━━ Sumber ━━
London
- Suatu saat sekitar bulan November 1959 Bill Shankly yang menjadi pelatih di
Huddersfield didatangi dua petinggi dari Liverpool. Terjadi percakapan yang
cuplikannya kira-kira seperti ini:
"Tidakkah
Anda berminat menjadi pelatih di klub terbaik Inggris?" tanya salah satu
dari kedua petinggi Liverpool itu.
"Mengapa?
Apakah Matt Busby mengundurkan diri?’" Shankly balas bertanya.
Kita
tahu apa yang ada di benak Shankly, karena Matt Busby sedang berproses menjadi
pelatih legendaris Manchester United dan klub itu sedang merajai dunia
persepakbolaan Inggris. Sedangkan Liverpool saat itu sudah cukup bergembira duduk
di papan tengah divisi dua versi lama Liga Inggris.
Ini
sekadar ilustrasi bahwa sebenarnya persaingan paling sengit di antara kedua tim
tersebut belumlah terlalu lama. Kalau dihitung sejak Shankly memegang Liverpool
tahun 1959, maka persaingan sengit MU dan Liverpool baru berlangsung 50 tahun.
Jauh lebih muda dari persaingan sengit antara Liverpool dan Everton yang sudah
ada sejak 50 tahun sebelumnya, atau Manchester United dan Manchester City, atau
Arsenal dan Tottenham sejak tahun 1930-an, serta Chelsea dan Fulham ataupun
Burnley dan Blackburn.
Shankly
mengagumi pemain-pemain MU maupun klub itu, tetapi pada saat bersamaan
mempunyai tekad membara untuk menggoyang hirarki persepakbolaan Inggris.
Membawa Liverpool kembali ke puncak persepakbolaan Inggris. Dialah yang
sesungguhnya memantik persaingan sengit antara kedua klub raksasa Inggris ini.
Shankly
yang prestasinya biasa-biasa saja sebelum memegang Liverpool, hanya dalam waktu
lima tahun membawa Liverpool dari klub papan tengah divisi dua menjadi juara
divisi satu menyingkirkan MU maupun -- yang lebih penting lagi sebenarnya --
musuh bebuyutan satu kota sekaligus juara bertahan, Everton. Dua tahun kemudian
di tahun 1966 ia mengulangi prestasi itu. Tahun 1965 ia membawa Liverpool
menjuarai Piala FA untuk pertama kalinya.
━━━
▶ _Petunjuk a_
Tulis ulang kata demi kata baris data di bawah, mulai dari baris yang memuat "How do I perform: Pin" sampai baris yang memuat "click(327, 46)", kedua baris itu ikut disalin.
Teks ini dan baris data yang menyusul adalah dua bahan yang terpisah.
━━ Baris untuk diproses ━━
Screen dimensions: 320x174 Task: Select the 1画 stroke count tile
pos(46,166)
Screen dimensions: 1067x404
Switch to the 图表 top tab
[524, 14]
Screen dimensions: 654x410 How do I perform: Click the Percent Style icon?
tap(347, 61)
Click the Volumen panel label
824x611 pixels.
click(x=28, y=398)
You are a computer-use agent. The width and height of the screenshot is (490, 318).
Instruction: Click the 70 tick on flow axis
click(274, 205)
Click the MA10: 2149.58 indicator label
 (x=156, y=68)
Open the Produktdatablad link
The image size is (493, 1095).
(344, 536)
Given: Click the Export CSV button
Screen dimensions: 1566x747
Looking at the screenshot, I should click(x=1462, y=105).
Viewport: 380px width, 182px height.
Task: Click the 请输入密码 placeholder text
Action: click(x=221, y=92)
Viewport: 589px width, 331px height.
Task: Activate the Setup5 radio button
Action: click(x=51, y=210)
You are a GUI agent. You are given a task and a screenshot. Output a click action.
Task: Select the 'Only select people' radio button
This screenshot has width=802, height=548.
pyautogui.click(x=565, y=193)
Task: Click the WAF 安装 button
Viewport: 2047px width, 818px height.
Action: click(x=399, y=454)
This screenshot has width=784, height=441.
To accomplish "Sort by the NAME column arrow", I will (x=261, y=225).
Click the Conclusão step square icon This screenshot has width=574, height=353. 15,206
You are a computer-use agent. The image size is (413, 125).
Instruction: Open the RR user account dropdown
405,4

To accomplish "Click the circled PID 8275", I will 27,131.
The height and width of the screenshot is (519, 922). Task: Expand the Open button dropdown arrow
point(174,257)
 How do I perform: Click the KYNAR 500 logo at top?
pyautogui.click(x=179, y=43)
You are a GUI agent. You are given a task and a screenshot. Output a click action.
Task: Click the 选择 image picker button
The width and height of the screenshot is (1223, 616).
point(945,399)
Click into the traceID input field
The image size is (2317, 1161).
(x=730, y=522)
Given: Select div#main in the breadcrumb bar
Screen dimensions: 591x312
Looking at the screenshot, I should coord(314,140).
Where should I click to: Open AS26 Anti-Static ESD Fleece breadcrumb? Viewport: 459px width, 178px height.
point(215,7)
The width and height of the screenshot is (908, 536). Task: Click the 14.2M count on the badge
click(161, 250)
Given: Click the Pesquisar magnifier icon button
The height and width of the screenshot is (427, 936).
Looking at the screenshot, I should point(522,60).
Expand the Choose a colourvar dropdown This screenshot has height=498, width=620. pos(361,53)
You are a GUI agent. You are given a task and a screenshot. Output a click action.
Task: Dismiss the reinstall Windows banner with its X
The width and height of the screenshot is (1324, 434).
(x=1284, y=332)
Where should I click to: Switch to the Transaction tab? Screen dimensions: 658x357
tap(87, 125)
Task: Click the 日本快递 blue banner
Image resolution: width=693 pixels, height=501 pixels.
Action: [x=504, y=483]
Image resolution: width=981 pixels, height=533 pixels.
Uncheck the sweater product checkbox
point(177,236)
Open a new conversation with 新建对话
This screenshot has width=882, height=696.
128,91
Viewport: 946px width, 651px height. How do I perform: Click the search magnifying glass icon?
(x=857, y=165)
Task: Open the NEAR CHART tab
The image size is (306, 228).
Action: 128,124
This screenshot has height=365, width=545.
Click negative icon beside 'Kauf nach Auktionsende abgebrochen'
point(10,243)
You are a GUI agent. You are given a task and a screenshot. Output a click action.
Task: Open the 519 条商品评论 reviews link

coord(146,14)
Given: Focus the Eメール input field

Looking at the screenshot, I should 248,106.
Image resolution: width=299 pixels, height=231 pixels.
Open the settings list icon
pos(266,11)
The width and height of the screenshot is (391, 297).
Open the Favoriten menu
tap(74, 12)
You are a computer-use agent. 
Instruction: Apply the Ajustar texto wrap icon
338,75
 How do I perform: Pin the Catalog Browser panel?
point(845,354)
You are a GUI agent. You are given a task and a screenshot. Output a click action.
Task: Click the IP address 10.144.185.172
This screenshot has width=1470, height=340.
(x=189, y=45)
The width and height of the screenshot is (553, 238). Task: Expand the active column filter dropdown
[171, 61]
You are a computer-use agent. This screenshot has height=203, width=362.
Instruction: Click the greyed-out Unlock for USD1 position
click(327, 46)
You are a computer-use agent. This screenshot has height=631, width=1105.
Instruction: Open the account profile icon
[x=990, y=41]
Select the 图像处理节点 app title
━━━
▶ _Petunjuk b_
Teruskan teks sumber tentang Bill Shankly dan Liverpool setelah kalimat terakhirnya.

▶ _Hasil a_
 How do I perform: Pin the Catalog Browser panel?
point(845,354)
You are a GUI agent. You are given a task and a screenshot. Output a click action.
Task: Click the IP address 10.144.185.172
This screenshot has width=1470, height=340.
(x=189, y=45)
The width and height of the screenshot is (553, 238). Task: Expand the active column filter dropdown
[171, 61]
You are a computer-use agent. This screenshot has height=203, width=362.
Instruction: Click the greyed-out Unlock for USD1 position
click(327, 46)

▶ _Hasil b_
Shankly
tidak lagi membawa Liverpool menjadi juara divisi satu hingga tahun 1973. Namun
dalam proses kebangkitan Liverpool ia menanamkan rasa percaya diri yang luar
biasa bahwa Liverpool tidak kalah besar dengan klub lain. Bahwa bermain untuk
Liverpool adalah sebuah kehormatan. Dan andaipun Liverpool tidak menjadi juara,
sangat penting untuk mengalahkan mereka yang dianggap terbesar dan tersukses,
bagaimanapun caranya, bermain habis-habisan seolah mati hidup tergantung pada
pertandingan itu.
Shankly
dengan sengaja menjadikan MU sebagai sasaran. Apalagi ketika mereka di tahun
1968 menjadi klub Inggris pertama yang memenangi Piala Champions. Boleh saja MU
waktu itu menganggap dirinya klub tersukses, tetapi bertemu Liverpool mereka
tahu reputasi itu tak ada artinya. Pertandingan akan berlangsung seperti
pertempuran habis-habisan.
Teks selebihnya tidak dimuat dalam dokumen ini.